Menurut Imam asy-Syathibi dalam Al-Muwâfaqât, pada dasarnya syariah ditetapkan untuk mewujudkan kemaslahatan hamba (mashâlih al-‘ibâd), baik di dunia maupun di akhirat. Kemudian Beliau membagi maslahat—yang juga disebut maqâshid—menjadi tiga jenis: maslahat dharûriyah, hâjiyat dan tahsîniyat. Disebut dharûriyah karena maslahat ini harus ada dalam menegakkan kemaslahatan agama dan dunia; jika tidak ada maka kemaslahatan dunia tidak akan berjalan lurus; ia akan berjalan di atas kerusakan, kacau dan kehidupan hilang. Dharûriyah terdiri dari menjaga agama, jiwa, keturunan (nasab), harta dan akal. Disebut hâjiyat karena hal itu diperlukan untuk merealisasikan kelapangan dan menghilangkan kesempitan dan kesukaran, contohnya rukhshah. Adapun tahsîniyat maknanya adalah mengambil kebaikan (perhiasan-perhiasan) tradisi dan menjauhi kondisi yang kotor; semua itu dihimpun oleh bagian akhlak mulia, seperti bersuci, menutup aurat, berhias, ber-taqarrub dengan amalan sunnah, sedekah, dsb.

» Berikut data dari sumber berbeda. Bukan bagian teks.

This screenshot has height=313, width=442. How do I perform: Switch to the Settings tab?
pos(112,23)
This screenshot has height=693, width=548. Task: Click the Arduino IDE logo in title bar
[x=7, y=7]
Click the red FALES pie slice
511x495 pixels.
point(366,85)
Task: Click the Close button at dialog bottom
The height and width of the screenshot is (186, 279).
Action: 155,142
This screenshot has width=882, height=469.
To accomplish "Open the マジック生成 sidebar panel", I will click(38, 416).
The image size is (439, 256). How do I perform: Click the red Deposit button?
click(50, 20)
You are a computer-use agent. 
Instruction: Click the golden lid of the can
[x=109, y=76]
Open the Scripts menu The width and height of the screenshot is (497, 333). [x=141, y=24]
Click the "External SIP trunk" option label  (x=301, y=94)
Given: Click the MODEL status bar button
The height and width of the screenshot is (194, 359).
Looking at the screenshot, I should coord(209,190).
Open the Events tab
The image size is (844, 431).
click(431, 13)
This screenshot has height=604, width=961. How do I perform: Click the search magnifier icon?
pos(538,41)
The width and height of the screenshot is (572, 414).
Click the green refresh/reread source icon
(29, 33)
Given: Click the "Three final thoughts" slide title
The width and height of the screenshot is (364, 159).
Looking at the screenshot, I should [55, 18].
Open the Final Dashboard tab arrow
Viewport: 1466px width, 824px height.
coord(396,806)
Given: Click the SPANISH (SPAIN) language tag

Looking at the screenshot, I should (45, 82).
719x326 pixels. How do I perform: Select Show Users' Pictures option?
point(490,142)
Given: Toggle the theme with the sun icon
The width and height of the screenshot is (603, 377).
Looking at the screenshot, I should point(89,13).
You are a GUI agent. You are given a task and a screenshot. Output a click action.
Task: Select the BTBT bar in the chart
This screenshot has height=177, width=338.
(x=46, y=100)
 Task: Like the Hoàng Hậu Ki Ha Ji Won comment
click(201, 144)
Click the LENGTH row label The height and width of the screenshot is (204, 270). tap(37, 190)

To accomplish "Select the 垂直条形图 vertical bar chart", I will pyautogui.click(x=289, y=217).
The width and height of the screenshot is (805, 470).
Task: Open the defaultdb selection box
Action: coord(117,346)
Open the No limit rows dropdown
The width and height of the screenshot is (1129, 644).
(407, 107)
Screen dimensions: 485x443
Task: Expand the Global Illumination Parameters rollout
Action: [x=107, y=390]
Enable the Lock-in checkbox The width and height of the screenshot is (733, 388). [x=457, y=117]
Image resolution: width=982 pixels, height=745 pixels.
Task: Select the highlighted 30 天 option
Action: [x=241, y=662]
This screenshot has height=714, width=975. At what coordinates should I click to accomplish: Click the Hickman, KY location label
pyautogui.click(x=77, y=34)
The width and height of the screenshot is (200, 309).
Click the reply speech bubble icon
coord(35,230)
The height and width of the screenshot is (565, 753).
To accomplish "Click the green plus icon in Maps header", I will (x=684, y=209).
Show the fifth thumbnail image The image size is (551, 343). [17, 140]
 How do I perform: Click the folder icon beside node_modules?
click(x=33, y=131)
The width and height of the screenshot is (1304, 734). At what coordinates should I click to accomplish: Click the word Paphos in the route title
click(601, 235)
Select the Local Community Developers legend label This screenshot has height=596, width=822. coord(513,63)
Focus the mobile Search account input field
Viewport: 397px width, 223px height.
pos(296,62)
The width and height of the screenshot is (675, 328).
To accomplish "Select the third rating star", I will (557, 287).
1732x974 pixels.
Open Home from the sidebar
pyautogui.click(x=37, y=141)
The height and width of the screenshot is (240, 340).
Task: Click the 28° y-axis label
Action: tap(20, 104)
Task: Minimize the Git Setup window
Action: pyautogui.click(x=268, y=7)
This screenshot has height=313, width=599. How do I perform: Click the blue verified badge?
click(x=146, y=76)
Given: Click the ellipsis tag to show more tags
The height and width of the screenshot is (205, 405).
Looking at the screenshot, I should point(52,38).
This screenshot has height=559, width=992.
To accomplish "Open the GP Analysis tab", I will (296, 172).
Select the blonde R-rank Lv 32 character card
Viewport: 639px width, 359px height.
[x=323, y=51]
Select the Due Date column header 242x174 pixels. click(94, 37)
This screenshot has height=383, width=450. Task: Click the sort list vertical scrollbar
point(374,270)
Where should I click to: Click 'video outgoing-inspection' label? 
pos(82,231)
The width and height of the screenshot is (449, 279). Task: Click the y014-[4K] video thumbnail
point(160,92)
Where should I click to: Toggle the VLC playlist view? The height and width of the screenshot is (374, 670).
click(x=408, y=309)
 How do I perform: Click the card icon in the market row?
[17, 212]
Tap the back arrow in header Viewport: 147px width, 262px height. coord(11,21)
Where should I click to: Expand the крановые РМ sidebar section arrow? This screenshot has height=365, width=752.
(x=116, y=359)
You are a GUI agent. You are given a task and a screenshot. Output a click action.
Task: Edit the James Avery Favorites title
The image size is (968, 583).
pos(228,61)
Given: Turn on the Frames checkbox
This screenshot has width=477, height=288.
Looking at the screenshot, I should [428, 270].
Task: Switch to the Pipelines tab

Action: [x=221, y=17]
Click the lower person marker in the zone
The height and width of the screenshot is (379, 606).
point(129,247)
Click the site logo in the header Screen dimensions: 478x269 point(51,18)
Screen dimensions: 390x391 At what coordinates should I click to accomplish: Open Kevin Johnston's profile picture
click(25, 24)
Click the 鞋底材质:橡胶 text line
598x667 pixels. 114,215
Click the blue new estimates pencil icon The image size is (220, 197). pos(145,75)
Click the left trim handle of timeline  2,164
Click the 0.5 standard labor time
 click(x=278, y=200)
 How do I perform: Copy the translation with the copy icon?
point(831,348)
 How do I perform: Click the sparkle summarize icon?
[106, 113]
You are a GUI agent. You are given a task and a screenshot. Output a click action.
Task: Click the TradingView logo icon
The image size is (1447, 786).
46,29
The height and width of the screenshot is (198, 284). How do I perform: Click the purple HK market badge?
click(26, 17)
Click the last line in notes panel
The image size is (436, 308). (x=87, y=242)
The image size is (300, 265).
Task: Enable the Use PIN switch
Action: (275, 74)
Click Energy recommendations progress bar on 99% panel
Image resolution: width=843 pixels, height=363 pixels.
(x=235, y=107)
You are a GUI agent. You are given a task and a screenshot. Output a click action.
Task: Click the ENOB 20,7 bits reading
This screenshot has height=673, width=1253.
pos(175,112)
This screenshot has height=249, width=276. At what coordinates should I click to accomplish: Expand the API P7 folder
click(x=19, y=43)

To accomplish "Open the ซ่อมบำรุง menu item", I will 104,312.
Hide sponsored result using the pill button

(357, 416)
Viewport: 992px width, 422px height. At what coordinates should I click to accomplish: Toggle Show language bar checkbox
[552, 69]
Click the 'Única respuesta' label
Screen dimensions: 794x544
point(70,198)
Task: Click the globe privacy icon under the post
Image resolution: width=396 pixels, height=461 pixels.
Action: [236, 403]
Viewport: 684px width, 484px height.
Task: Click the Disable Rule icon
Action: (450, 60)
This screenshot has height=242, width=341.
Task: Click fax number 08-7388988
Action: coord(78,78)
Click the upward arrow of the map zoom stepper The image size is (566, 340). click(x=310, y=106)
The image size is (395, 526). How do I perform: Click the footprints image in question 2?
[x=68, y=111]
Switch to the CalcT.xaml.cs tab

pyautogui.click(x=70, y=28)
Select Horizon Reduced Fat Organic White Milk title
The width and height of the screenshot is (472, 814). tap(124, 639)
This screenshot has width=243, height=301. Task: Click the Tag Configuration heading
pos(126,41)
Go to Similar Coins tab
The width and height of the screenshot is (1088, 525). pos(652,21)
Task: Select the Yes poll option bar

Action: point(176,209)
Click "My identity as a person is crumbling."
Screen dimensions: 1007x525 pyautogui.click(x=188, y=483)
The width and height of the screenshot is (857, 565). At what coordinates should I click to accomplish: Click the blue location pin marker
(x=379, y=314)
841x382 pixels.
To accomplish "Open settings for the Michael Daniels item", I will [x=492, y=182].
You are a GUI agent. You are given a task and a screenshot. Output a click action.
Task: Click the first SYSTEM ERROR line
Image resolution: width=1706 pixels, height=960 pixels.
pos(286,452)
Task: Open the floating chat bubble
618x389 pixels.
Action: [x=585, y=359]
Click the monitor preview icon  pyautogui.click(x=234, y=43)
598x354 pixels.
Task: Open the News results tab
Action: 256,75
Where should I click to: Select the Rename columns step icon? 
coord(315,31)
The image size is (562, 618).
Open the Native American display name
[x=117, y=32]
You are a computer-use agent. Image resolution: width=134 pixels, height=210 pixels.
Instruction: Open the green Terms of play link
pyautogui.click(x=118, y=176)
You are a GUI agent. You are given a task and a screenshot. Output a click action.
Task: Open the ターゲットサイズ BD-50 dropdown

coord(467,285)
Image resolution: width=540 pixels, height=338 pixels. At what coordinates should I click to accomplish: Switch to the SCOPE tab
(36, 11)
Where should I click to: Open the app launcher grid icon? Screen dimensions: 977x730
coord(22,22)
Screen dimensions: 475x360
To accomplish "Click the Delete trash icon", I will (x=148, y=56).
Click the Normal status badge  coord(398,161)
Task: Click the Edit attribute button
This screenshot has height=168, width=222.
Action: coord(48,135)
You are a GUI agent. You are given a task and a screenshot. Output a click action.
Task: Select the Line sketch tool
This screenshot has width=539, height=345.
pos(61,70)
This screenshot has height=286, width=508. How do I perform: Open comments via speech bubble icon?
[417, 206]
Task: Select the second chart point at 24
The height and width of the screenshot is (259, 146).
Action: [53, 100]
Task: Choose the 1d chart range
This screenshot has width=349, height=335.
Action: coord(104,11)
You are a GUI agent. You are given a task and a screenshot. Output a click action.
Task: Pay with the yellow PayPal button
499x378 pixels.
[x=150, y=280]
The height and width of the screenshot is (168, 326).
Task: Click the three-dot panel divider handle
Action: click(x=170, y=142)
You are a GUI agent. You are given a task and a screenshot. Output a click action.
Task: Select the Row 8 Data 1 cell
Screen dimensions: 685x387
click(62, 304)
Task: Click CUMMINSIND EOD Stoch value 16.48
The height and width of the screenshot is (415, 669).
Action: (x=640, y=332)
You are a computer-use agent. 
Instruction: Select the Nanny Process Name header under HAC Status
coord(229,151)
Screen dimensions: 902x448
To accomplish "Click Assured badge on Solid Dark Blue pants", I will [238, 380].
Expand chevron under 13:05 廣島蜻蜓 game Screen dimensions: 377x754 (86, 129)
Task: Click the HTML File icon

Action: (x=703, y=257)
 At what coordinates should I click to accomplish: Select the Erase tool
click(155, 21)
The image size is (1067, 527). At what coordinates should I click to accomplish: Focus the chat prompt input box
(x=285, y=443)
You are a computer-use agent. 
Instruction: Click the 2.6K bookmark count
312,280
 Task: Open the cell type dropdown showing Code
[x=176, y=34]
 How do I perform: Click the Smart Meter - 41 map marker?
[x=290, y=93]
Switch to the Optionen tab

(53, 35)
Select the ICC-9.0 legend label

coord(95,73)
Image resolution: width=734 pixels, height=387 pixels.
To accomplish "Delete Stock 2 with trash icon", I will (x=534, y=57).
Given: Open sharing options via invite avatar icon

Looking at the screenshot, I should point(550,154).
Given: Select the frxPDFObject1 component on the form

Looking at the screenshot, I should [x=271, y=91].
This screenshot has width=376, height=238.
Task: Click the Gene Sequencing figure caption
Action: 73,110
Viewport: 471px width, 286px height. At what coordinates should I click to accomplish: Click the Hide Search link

Hukum Syariah Pasti Membawa Maslahat
Allah Swt. mengutus Rasul saw dengan membawa risalah sebagai rahmat:
وَمَا أَرْسَلْنَاكَ إِلَّا رَحْمَةً لِلْعَالَمِينَ
Tidaklah Kami mengutus kamu (Muhammad), melainkan sebagai rahmat bagi semesta alam. (QS al-Anbiya’ [21]: 107).
Allah menyatakan, tidak ada tujuan lain dari diutusnya Rasul saw., kecuali sebagai rahmat. Rasul diutus dengan membawa risalah. Artinya, risalah Islam ini diturunkan tidak lain sebagai rahmat. Jadi keberadaan risalah yang diterapkan di tengah-tengah manusia, itulah rahmat.
Allah SWT juga berfirman:
وَنُنَزِّلُ مِنَ الْقُرْءَانِ مَا هُوَ شِفَاءٌ وَرَحْمَةٌ لِلْمُؤْمِنِينَ وَلَا يَزِيدُ الظَّالِمِينَ إِلَّا خَسَارًا
Kami menurunkan dari al-Quran sebagai penawar dan rahmat bagi orang-orang Mukmin (QS al-Isra’ [17]: 82).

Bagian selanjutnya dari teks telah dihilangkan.